■ EXCERPTED DATA
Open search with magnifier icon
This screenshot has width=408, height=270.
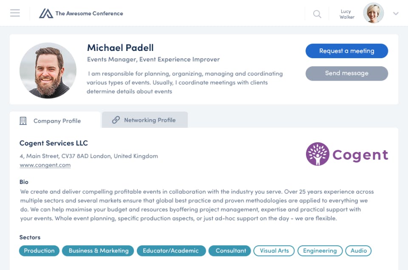click(x=317, y=14)
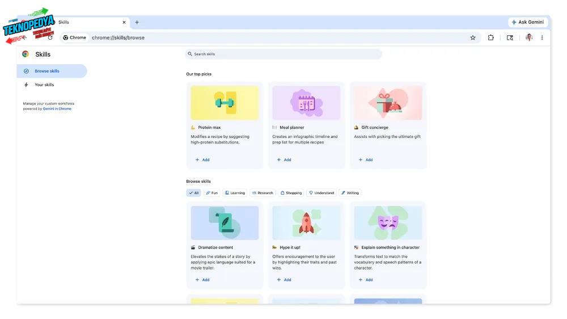Close the Skills tab
This screenshot has height=319, width=567.
124,22
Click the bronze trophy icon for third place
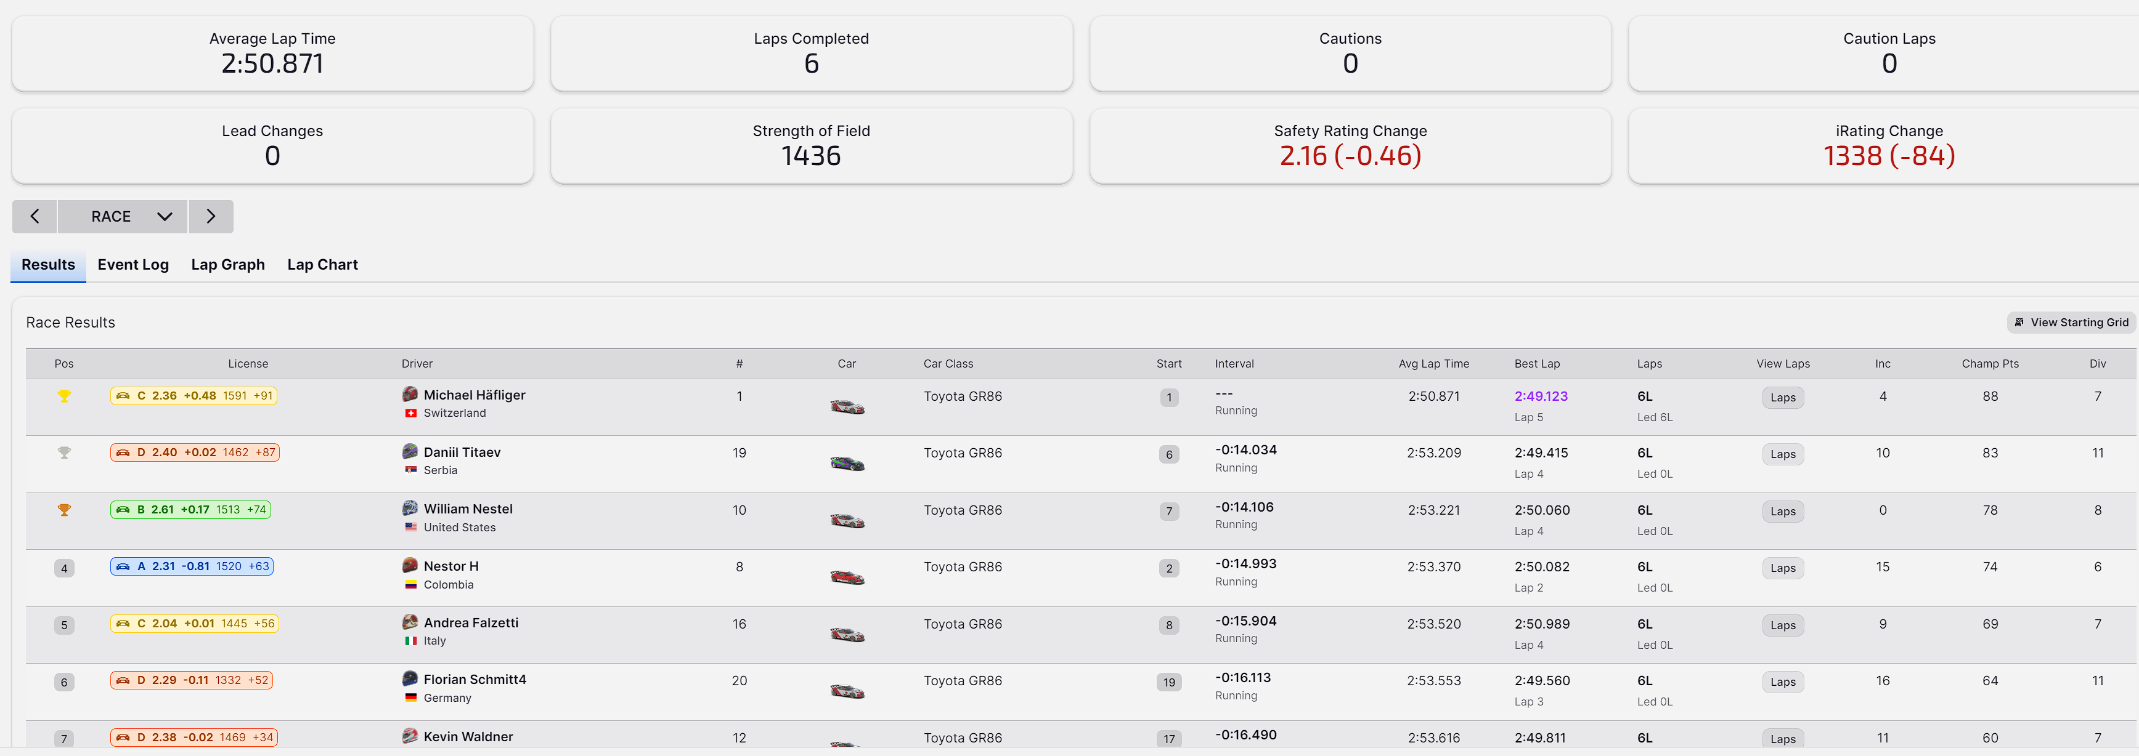Image resolution: width=2139 pixels, height=756 pixels. pyautogui.click(x=64, y=510)
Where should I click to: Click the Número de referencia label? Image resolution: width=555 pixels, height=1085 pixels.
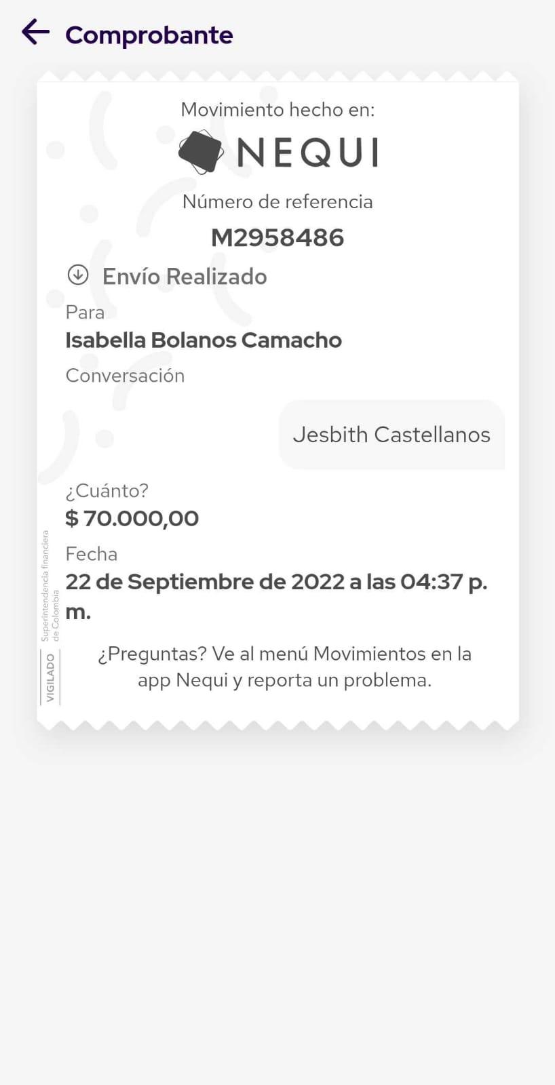tap(278, 201)
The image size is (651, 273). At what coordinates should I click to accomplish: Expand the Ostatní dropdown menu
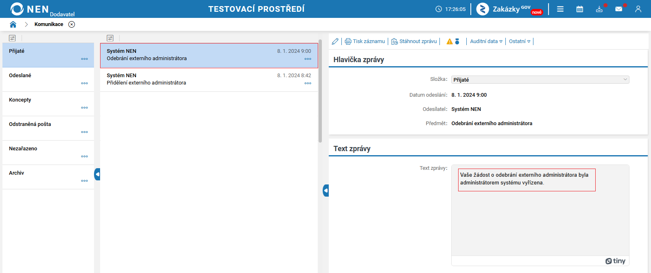520,41
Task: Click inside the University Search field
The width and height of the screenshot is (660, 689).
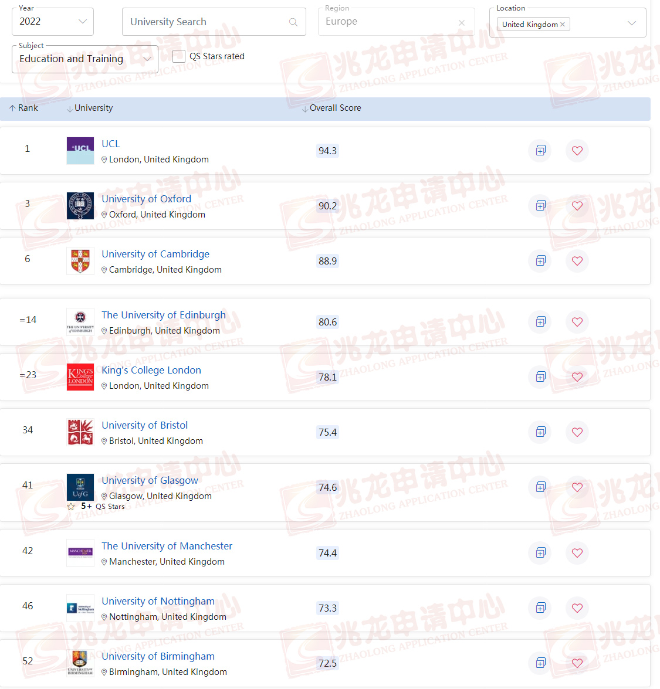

■ TASK STATEMENT
Reproduce every line of the items above verbatim, omitting the pictures.

■ TASK RESPONSE
Open search with magnifier icon
This screenshot has width=408, height=270.
click(x=317, y=14)
Close the Skills tab
This screenshot has height=319, width=567.
124,22
Click the bronze trophy icon for third place
Image resolution: width=2139 pixels, height=756 pixels. pyautogui.click(x=64, y=510)
Where should I click to: Click the Número de referencia label? Image resolution: width=555 pixels, height=1085 pixels.
tap(278, 201)
The image size is (651, 273). At what coordinates should I click to accomplish: Expand the Ostatní dropdown menu
520,41
Task: Click inside the University Search field
The width and height of the screenshot is (660, 689).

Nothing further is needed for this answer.